IT HAS been an extremely busy time over the past few weeks in the Scottish Parliament.

After a long period of time where Holyrood seemed to be the only legislature in the world that did not actually legislate, we are now faced with a whole raft of bills that need to be carefully scrutinised and amended.

Before the last election, the Scottish Conservatives made a promise to be the strong opposition to the SNP that Scotland needed and to hold the Scottish Government to account.

The new planning bill that was passed by Holyrood just last week is a good example of where we have used our position to improve government policy.

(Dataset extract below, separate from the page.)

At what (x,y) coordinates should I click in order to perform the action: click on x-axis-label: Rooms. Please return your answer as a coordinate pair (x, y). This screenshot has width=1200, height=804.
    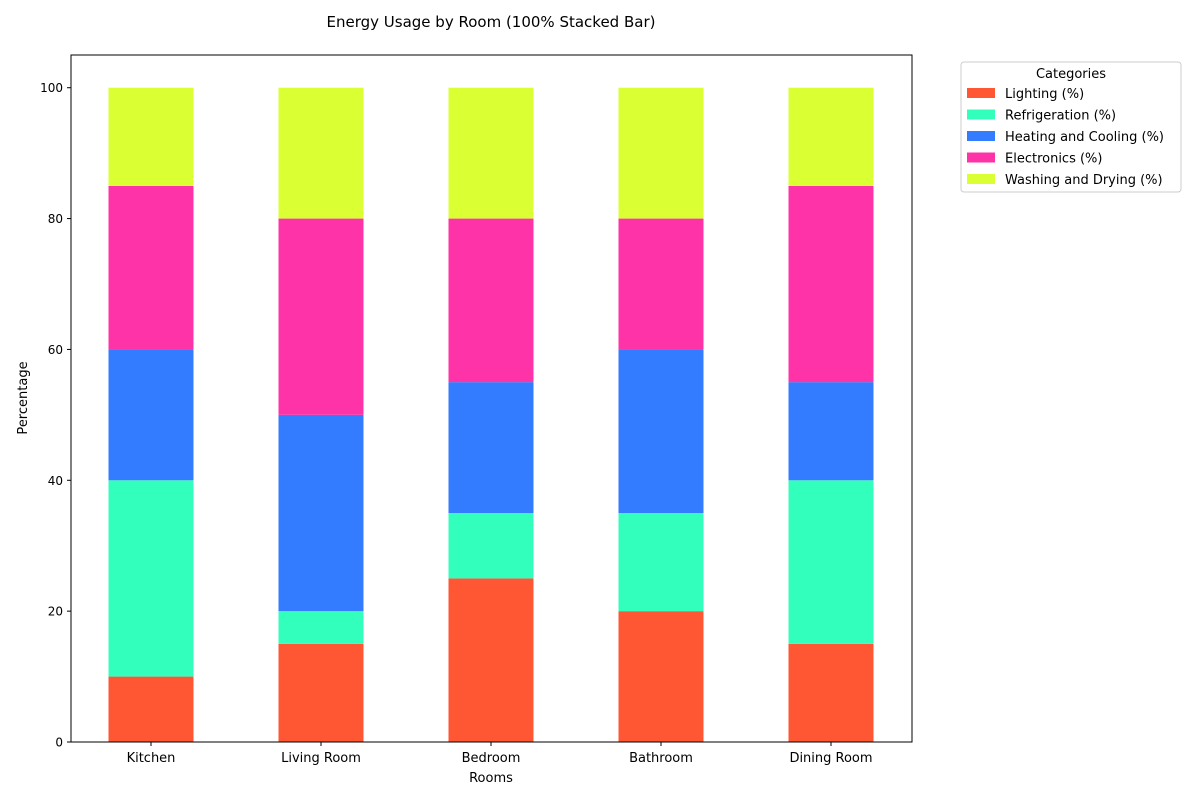
    Looking at the image, I should click on (491, 778).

As someone who served for nearly two decades as a local councillor, I am acutely aware of the challenges that arise from the planning system. Most people, I believe, realise that we simply need more homes and are therefore supportive of good-quality development if the right infrastructure is put in place to support it.

But until now it has all too often seemed that the views of our local communities our ignored in the planning process. Big developers seem to get away with large-scale, poorly designed schemes in the face of widespread local opposition and where there is insufficient capacity in our schools, health service and roads network.

This is not fair, and something had to be done about it. We looked seriously at proposals for what some call an ‘equal right of appeal’ that would allow communities to challenge some decisions to the Scottish Government. We concluded, however, that such a change would simply slow up the planning process and stifle development.

But it was also clear that the status quo was not an option. We wanted to seek a compromise and balance the need for more housing and development with giving a greater voice to our local communities.

We put forward an amendment for mediation between developers and communities to be an integral part of the planning process.

Bringing two very different points of view together can often be difficult but by trying to find areas of common ground early on, we can try to address any issues that communities might have before developers get their planning permission. I was pleased that we were successful in getting this amendment added to the bill.

Another positive development with this bill is the introduction Local Place Plans, which will allow communities to have a greater say on setting the priorities for development in their local area.

We managed to strengthen these to ensure that our councils must take proper account of them when developing their own Local Development Plans.

Good planning requires our communities, developers and councils to work together constructively to help build the houses that we need while taking into account the ambitions of our local communities.

While there are no perfect solutions, the changes in this bill will help to improve our planning process for the future.